Collected data entries
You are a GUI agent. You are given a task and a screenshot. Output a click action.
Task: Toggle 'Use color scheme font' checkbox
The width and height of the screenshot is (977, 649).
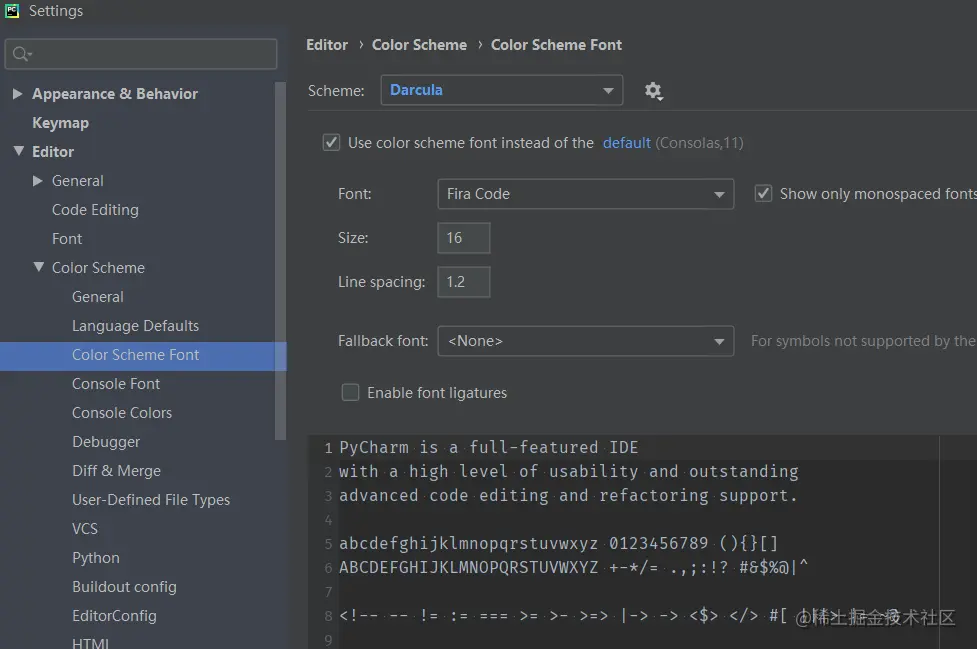pyautogui.click(x=331, y=143)
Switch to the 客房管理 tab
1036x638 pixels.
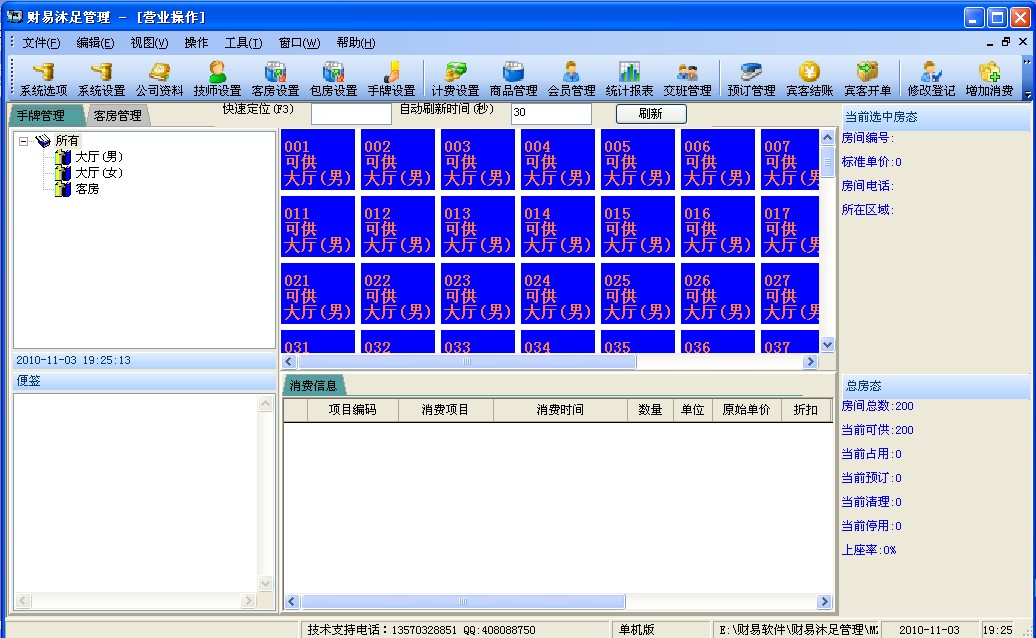(118, 116)
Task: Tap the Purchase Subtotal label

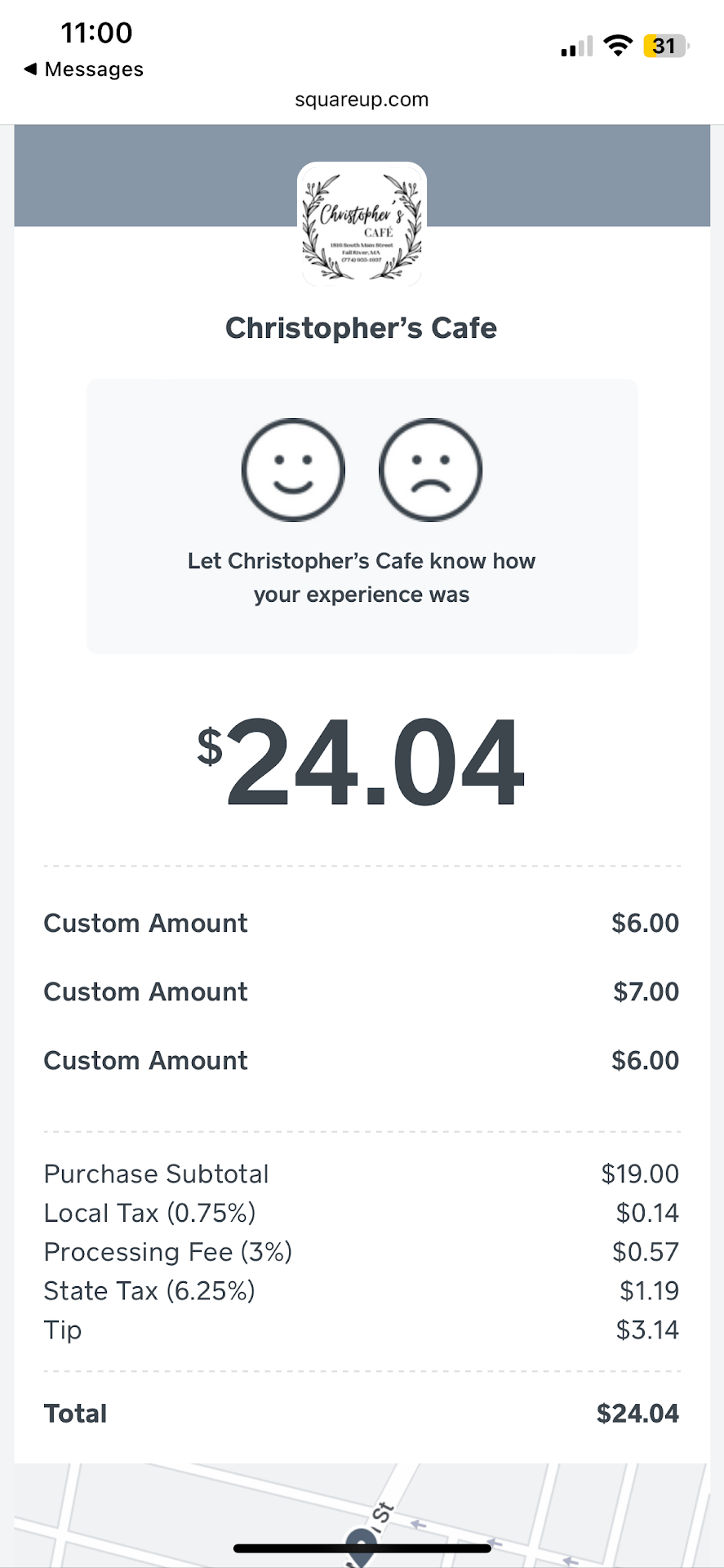Action: [x=156, y=1174]
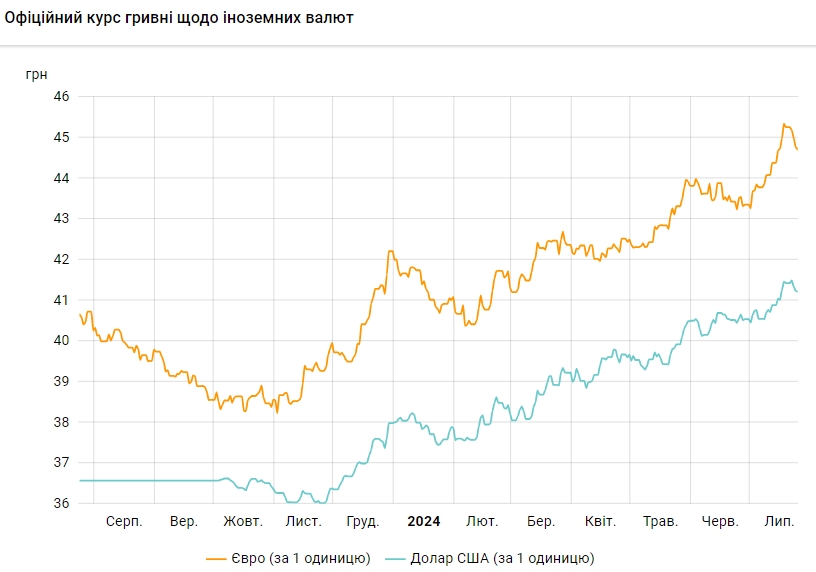Click the chart title about official hryvnia rate
816x572 pixels.
click(x=179, y=19)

## EXERCISE
All that is required is the lines from the line containing "Task: Toggle 'Use color scheme font' checkbox" through the end of the records above, copied exactly, and none of the pictures.

## FINISHED EXERCISE
Task: Toggle 'Use color scheme font' checkbox
The width and height of the screenshot is (977, 649).
pyautogui.click(x=331, y=143)
Switch to the 客房管理 tab
1036x638 pixels.
(118, 116)
Task: Tap the Purchase Subtotal label

Action: [x=156, y=1174]
Click the chart title about official hryvnia rate
816x572 pixels.
click(x=179, y=19)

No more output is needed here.